シンポジウム

基調講演

 わが国の皮膚科研究は、世界でも冠たる地位を確保しているが、臨床となると話が違う。海外では治療できても日本では治すことができない疾患が少なくないからである。しかもこのことを日本国民はもちろん、医師も知らない。これを聞くと世間の人は、最先端の抗がん剤などの薬が日本ではなかなか使用できないからだと思っているが、これは必ずしも正しくない。むしろ生物製剤のような高価な薬は、東南アジア諸国より早く日本に導入されている。問題なのは、20~30年以上前から海外で使用され、有効性と安全性が確かめられている薬剤が、今でも日本では使えないことである。その一方で、海外ではその有効性が認められていないにもかかわらず、日本では効果があるとして大量に処方され、医療費高騰の原因となっている薬剤も少なくない。つまり日本は、アジア諸国よりも、薬物療法が劣った国となっている。

 実は私もこのことを知らなかった。日本の皮膚科治療が世界一流でないことがわかったのは、10年以上前からJICA(国際協力機構)の依頼で、バンコクにあるタイ国立皮膚科研究所で東南アジアおよび中近東から来ている皮膚科レジデントに美容皮膚科およびレーザー医学の講義をするようになってからである。私はその講義の中で、ニキビに対するレーザー・光治療の話をするついでに、世界標準のニキビ治療の話をした。日本では世界標準のニキビ治療を知っている皮膚科医は一人もいなかったので、私の講義はさぞや生徒たちの関心を引くのではないかと期待して講義に臨んだわけである。しかし私の講義は全然受けなかった。最初は私の英語がつたなかったためと思ったが、後でわかったことは、彼らはすでに世界標準のニキビ治療薬のことをよく知っていたし、また治療経験も豊富であった。彼らが興味を示したのは、世界標準のニキビ治療薬がどうして日本では認可されていないのかということであった。
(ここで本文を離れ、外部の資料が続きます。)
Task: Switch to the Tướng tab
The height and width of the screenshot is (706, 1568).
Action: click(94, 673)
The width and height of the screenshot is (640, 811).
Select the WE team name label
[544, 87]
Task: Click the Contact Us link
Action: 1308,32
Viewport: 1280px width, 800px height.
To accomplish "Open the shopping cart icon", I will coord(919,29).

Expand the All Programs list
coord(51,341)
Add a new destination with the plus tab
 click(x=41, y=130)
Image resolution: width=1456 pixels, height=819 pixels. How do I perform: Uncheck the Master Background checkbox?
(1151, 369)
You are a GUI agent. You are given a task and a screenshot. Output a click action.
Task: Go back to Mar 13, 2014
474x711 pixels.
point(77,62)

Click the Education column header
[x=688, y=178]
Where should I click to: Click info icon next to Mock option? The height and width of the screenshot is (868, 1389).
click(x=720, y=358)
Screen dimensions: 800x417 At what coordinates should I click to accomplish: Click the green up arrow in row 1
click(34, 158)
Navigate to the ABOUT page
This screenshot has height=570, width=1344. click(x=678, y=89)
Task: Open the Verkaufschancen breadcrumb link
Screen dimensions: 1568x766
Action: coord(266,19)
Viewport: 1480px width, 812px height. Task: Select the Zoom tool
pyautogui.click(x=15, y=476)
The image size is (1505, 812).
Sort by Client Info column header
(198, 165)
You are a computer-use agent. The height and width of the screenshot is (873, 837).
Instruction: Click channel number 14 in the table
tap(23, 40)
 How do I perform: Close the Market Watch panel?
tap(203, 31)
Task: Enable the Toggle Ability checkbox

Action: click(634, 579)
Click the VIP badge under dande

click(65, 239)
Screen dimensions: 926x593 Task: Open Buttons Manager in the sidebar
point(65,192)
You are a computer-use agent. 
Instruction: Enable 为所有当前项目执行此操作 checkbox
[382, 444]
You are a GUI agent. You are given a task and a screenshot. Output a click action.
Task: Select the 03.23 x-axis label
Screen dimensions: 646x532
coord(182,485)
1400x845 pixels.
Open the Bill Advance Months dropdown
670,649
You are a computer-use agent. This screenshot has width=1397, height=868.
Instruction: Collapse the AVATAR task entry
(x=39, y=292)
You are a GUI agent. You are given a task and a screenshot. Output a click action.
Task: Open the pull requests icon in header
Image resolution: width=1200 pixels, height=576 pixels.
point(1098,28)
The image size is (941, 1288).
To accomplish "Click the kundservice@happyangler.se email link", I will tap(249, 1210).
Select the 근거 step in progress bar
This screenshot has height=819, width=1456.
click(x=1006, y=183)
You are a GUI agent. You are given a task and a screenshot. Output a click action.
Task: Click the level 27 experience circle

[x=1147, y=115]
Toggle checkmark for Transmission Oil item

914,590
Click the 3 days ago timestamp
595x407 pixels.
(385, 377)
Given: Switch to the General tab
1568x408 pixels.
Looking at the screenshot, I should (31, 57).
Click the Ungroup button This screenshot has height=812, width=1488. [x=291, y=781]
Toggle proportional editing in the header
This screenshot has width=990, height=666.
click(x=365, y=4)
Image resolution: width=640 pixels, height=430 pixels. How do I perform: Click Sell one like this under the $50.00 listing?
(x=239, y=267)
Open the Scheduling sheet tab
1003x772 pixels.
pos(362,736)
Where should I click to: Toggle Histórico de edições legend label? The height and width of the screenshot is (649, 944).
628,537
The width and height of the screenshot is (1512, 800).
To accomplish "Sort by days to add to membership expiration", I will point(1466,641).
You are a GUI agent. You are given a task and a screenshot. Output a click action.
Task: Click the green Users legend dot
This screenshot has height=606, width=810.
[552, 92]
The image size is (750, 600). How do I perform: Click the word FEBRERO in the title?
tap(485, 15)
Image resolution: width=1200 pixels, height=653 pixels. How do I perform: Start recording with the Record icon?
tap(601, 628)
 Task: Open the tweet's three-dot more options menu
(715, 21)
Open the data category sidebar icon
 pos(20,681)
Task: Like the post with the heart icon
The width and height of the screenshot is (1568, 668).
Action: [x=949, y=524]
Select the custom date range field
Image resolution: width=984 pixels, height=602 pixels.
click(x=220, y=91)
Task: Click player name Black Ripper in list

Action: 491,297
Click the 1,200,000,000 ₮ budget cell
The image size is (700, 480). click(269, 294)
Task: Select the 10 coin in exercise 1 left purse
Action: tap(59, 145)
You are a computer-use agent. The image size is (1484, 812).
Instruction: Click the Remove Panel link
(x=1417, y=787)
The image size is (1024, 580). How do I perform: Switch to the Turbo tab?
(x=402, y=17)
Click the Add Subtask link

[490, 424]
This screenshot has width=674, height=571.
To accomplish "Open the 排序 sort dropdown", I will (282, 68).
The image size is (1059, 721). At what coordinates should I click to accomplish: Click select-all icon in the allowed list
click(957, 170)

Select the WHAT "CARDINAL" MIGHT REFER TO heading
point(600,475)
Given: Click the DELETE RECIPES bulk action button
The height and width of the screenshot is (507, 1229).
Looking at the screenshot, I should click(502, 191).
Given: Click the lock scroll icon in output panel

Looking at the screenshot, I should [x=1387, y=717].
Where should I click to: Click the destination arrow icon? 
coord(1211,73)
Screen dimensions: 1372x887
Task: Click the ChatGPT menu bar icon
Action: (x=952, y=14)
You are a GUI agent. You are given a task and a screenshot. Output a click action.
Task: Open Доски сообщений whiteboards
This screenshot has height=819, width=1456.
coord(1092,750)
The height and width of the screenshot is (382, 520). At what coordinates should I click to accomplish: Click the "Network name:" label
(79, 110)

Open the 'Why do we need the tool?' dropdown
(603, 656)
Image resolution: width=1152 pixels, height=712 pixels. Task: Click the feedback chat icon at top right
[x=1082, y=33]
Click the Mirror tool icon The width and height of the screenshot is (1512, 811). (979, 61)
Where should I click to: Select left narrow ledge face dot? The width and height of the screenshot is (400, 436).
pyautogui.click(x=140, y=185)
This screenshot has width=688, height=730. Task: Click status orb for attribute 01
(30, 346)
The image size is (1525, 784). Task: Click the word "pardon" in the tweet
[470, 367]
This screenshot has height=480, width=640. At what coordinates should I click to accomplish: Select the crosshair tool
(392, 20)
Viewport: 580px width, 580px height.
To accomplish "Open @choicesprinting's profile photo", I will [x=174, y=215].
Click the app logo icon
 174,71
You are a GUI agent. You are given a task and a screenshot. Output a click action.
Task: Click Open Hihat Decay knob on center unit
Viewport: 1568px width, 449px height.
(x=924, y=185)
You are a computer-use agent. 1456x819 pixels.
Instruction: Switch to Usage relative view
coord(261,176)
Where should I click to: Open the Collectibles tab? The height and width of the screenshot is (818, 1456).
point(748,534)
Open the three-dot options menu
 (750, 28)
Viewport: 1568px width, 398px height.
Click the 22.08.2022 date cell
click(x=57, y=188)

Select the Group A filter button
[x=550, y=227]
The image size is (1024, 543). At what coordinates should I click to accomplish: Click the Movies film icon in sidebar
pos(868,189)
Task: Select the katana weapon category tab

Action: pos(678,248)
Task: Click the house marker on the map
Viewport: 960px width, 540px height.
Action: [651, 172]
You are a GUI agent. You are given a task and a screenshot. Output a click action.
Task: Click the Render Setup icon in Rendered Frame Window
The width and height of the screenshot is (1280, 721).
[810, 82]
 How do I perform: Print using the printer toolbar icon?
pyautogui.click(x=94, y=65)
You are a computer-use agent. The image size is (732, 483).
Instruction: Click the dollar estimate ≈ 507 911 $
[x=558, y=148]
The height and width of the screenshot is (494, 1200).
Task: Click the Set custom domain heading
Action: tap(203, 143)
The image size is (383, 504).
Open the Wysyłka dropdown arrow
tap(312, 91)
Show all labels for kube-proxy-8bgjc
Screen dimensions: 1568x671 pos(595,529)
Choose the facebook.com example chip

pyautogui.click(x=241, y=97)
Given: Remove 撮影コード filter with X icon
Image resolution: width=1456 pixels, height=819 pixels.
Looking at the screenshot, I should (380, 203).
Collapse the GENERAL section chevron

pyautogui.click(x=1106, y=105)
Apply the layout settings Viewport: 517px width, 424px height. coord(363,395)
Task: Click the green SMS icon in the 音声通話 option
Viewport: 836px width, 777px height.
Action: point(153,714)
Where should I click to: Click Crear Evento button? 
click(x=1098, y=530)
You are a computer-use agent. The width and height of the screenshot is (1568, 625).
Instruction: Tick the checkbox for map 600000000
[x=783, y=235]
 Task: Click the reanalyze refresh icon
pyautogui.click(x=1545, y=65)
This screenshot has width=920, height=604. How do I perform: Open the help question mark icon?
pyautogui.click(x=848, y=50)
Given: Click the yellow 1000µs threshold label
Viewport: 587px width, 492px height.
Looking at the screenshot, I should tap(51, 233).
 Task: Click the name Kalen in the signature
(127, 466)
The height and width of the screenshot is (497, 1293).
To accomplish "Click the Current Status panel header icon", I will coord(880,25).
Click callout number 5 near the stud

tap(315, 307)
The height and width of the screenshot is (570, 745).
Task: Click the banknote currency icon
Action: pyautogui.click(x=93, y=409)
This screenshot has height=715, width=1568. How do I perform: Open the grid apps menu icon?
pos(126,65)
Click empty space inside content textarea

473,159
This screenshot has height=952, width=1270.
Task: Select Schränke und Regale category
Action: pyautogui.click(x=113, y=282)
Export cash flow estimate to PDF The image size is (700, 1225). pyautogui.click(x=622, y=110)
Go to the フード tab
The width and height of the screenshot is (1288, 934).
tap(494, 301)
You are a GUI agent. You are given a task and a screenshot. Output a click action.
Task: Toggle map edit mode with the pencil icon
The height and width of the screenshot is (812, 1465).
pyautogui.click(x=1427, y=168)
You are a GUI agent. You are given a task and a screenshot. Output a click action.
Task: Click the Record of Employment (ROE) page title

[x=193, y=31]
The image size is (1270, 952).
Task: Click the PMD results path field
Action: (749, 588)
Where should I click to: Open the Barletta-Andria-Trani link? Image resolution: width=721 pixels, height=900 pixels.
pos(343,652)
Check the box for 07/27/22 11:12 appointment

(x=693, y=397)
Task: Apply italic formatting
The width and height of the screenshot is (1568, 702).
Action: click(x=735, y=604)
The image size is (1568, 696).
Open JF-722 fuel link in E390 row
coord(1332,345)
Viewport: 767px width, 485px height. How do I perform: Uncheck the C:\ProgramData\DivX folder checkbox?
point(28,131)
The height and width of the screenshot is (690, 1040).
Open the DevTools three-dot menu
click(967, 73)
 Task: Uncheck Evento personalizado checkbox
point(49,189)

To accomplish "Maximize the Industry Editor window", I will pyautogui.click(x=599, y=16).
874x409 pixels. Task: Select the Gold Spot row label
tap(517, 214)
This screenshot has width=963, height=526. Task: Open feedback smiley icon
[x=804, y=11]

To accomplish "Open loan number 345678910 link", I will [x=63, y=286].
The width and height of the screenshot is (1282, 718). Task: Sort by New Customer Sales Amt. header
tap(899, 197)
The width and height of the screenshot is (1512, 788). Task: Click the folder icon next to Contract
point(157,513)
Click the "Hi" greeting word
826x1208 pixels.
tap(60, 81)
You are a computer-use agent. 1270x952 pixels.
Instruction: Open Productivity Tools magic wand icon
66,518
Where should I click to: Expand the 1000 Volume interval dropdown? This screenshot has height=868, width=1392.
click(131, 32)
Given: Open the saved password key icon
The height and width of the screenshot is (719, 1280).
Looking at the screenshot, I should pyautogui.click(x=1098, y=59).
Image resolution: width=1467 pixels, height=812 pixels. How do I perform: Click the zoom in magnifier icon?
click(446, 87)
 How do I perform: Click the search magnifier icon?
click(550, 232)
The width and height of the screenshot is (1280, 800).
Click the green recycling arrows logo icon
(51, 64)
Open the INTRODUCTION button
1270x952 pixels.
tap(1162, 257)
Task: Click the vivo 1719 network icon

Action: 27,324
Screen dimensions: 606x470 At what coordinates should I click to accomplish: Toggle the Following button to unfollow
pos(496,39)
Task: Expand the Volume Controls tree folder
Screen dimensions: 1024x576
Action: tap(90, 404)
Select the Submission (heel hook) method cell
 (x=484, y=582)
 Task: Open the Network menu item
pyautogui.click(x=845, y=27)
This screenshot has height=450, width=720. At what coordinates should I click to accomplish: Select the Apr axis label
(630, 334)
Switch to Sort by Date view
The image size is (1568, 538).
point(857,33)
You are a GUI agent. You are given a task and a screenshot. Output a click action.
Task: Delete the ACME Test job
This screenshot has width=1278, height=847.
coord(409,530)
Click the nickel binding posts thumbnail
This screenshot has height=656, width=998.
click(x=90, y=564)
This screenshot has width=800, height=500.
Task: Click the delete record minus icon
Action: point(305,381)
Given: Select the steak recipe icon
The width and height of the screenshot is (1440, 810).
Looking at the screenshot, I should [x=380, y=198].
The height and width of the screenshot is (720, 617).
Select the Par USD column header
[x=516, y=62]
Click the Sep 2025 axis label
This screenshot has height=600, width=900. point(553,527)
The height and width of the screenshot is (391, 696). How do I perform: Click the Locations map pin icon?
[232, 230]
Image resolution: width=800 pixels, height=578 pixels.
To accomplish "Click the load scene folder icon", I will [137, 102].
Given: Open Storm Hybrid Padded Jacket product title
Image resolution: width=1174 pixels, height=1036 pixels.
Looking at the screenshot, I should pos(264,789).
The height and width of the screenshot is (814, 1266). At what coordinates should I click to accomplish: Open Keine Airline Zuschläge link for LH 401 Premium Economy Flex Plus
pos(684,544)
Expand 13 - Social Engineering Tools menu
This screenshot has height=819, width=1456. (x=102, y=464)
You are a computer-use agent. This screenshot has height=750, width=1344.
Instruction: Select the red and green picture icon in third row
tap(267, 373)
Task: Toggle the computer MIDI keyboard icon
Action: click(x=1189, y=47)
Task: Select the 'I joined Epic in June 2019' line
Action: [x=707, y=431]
 そこで、今回は日本の皮膚科治療の現状を話し、その問題点を世界標準治療と比べて述べることにする。ただし時間の関係で、すべての問題点に触れる事ができないので、以下の項目にしぼって講演させていただく。1)世界標準治療が使用できない疾患(尋常性乾癬、ニキビなど)、2)無駄な治療や検査が多い疾患(アトピー性皮膚炎など)、3)外用麻酔剤、4)海外より進んでいる外用抗真菌薬など。このような世界標準治療を導入する事により、わが国の医療費の削減が可能になる。